1. A spring gun is made by compressing a spring ina tube and then altching the spring at the compressed position. A 4.97-g pellet is placed against the compressed and latched spring. The spring latches at a compression of 4.06 cm, and it takes a force of 9.12 N to compress the spring to that point.
a. If the gun is fired vertically how fast (m/s) is the pellet moving when it loses contact with the spring?
I thought for this you would write out conservation of energy formula:
1/2mv^2 = mgy+1/2kx^2 and solve for V
K = -F2/x=224.631 N/m
y=x=.0406m
m = .00497 kg
The TA said I'm getting it wrong because I have to account for gravitational potential energy at both ends by she's wrong in saying that because it doesn't make a difference in the equation since mgy = mg(y2-y1)
I get v = 8.68 m/s^2 but it's supposed to be 8.59 m/s^2
b. To what maximum height (m) will the pellet rise? (as measure from the original latched position)
For this again I wrote out the formula for energy conservation:
mgYc = mgYa + 1/2kx^2 and solved for Yc
K = -F2/x=224.631 N/m
Ya=x=.0406m
m = .00497 kg
Again I'm off by such a minor amount... I get 3.84 m instead of 3.80.
To solve part (a) of the problem, you correctly used the conservation of energy equation: 1/2mv^2 = mgy + 1/2kx^2. However, you mentioned that the TA claimed you need to account for gravitational potential energy at both ends. This is not necessary in this case because the potential energy is the same at both ends of the motion.

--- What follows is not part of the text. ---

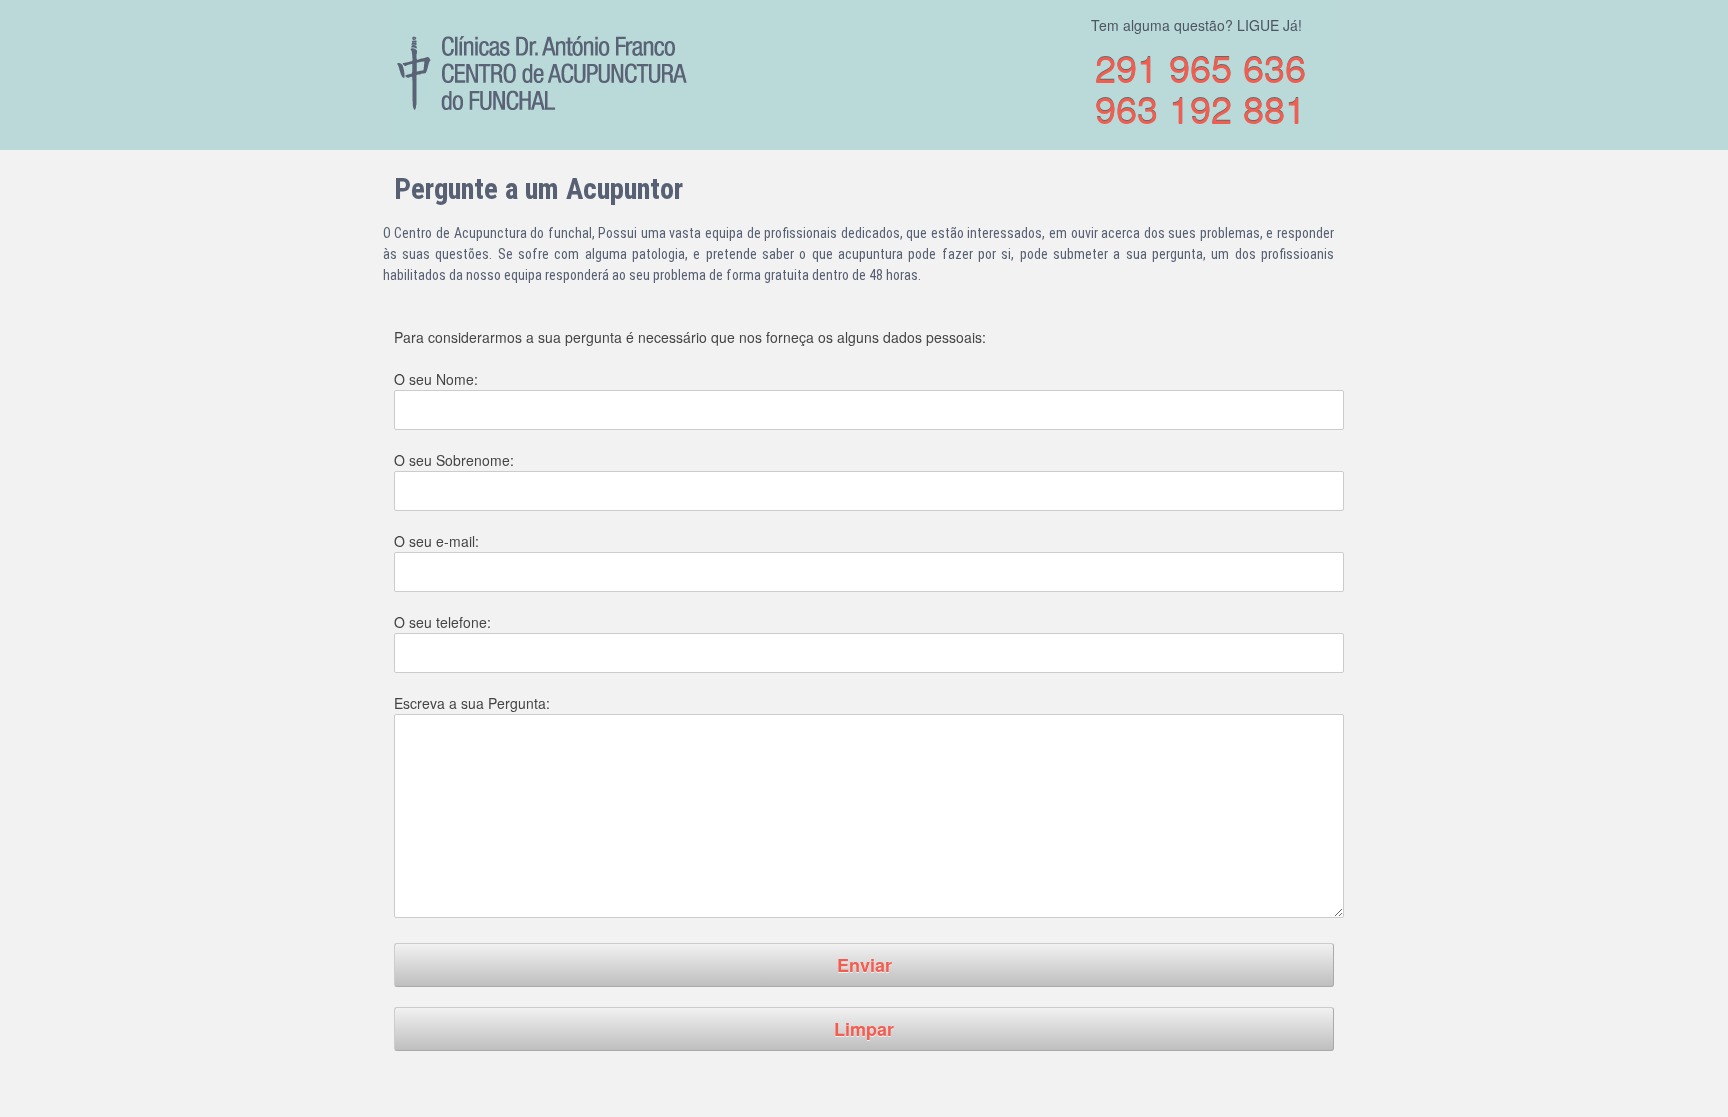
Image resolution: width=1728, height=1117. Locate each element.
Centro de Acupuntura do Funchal (544, 72)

Plugging in the given values:
m = 0.00497 kg
y = x = 0.0406 m
k = -F2/x = 224.631 N/m
Now, let's solve for v. Rearrange the equation and substitute the given values:
1/2mv^2 = mgy + 1/2kx^2
1/2 * 0.00497 kg * v^2 = 0.00497 kg * 9.8 m/s^2 * 0.0406 m + 1/2 * 224.631 N/m * (0.0406 m)^2
0.00248 * v^2 = 0.020036 + 0.029329
0.00248 * v^2 = 0.049365
v^2 = 19.876612903225806
v = √19.876612903225806
v ≈ 4.46 m/s
Therefore, the correct velocity of the pellet when it loses contact with the spring is approximately 4.46 m/s, which is different from your original calculation.

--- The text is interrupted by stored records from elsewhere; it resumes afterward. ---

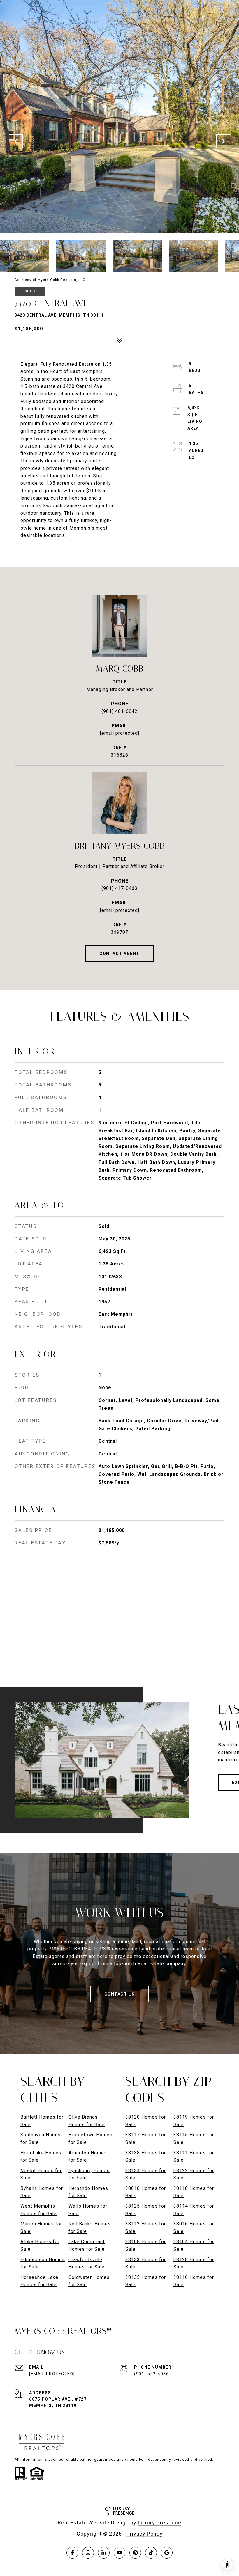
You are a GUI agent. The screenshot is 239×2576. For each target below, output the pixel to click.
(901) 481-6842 (119, 711)
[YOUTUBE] (119, 2553)
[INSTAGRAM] (88, 2553)
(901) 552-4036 (151, 2373)
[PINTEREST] (135, 2553)
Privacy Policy (144, 2534)
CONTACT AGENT (119, 953)
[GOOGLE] (167, 2553)
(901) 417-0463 (119, 888)
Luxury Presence (159, 2523)
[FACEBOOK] (72, 2553)
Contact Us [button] (119, 1994)
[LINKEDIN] (104, 2553)
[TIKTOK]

For part (b), to find the maximum height the pellet will rise, you again correctly applied the conservation of energy equation: mgYc = mgYa + 1/2kx^2.

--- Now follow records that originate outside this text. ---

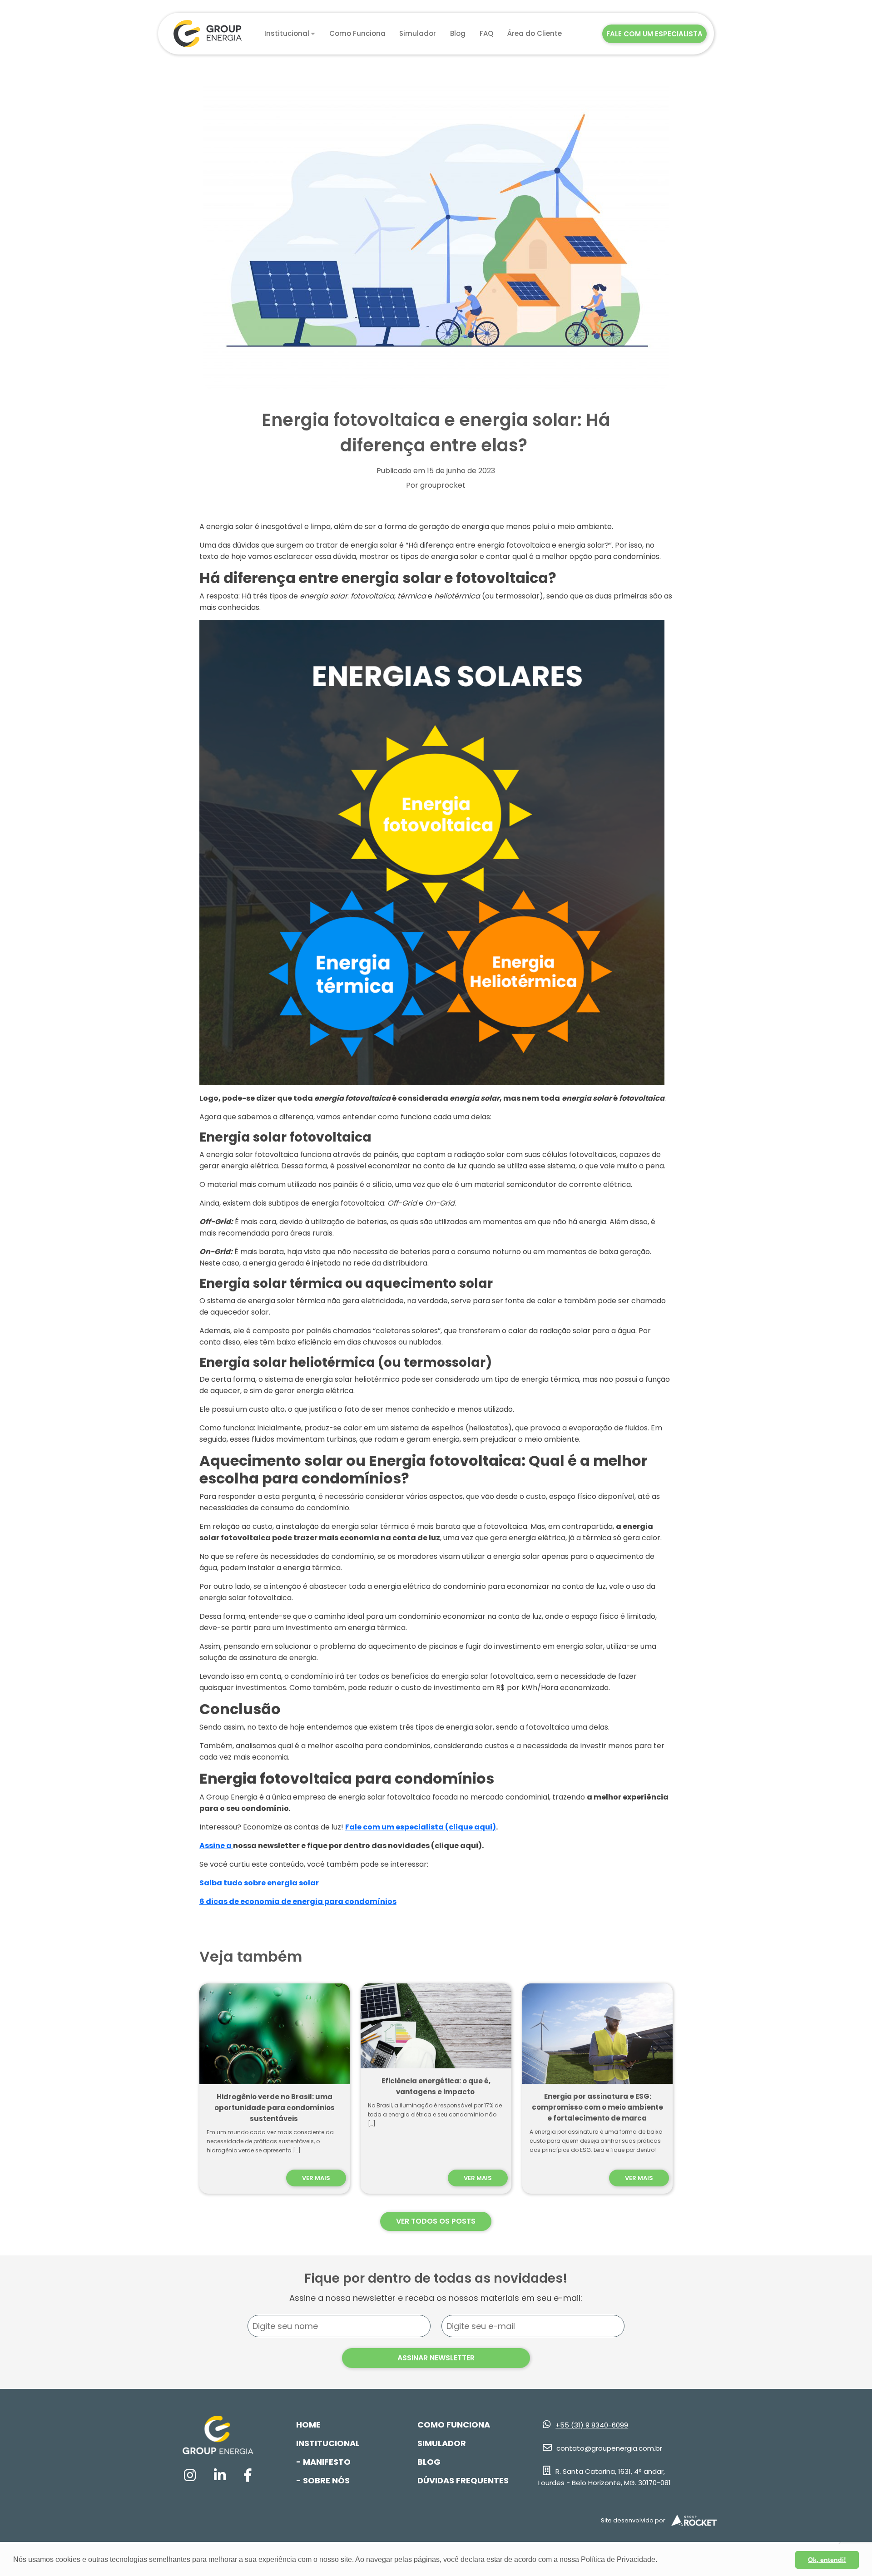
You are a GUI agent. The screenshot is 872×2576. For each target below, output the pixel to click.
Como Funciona (357, 33)
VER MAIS (316, 2178)
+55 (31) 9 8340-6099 (591, 2425)
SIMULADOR (441, 2443)
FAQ (486, 33)
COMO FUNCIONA (453, 2424)
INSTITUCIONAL (328, 2443)
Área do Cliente (534, 33)
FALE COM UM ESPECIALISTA (654, 34)
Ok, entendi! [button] (827, 2559)
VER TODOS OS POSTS (436, 2221)
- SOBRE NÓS (323, 2480)
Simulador (417, 33)
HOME (308, 2424)
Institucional (286, 33)
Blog (458, 33)
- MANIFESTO (323, 2461)
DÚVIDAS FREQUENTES (463, 2480)
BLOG (429, 2461)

Using the same given values:
m = 0.00497 kg
Ya = x = 0.0406 m
k = -F2/x = 224.631 N/m
Rearrange the equation and substitute the given values:
mgYc = mgYa + 1/2kx^2
0.00497 kg * 9.8 m/s^2 * Yc = 0.00497 kg * 9.8 m/s^2 * 0.0406 m + 1/2 * 224.631 N/m * (0.0406 m)^2
0.048703 * Yc = 0.019421 + 0.029329
0.048703 * Yc = 0.04875
Yc ≈ 0.997 m
Therefore, the correct maximum height the pellet will rise from the original latched position is approximately 0.997 m, which is slightly different from your initial calculation.
It seems like your calculations were very close to the correct answers, but there might have been rounding errors or small mistakes in the calculations. Double-checking the calculations and being careful with significant figures should help you improve the accuracy of your final answers.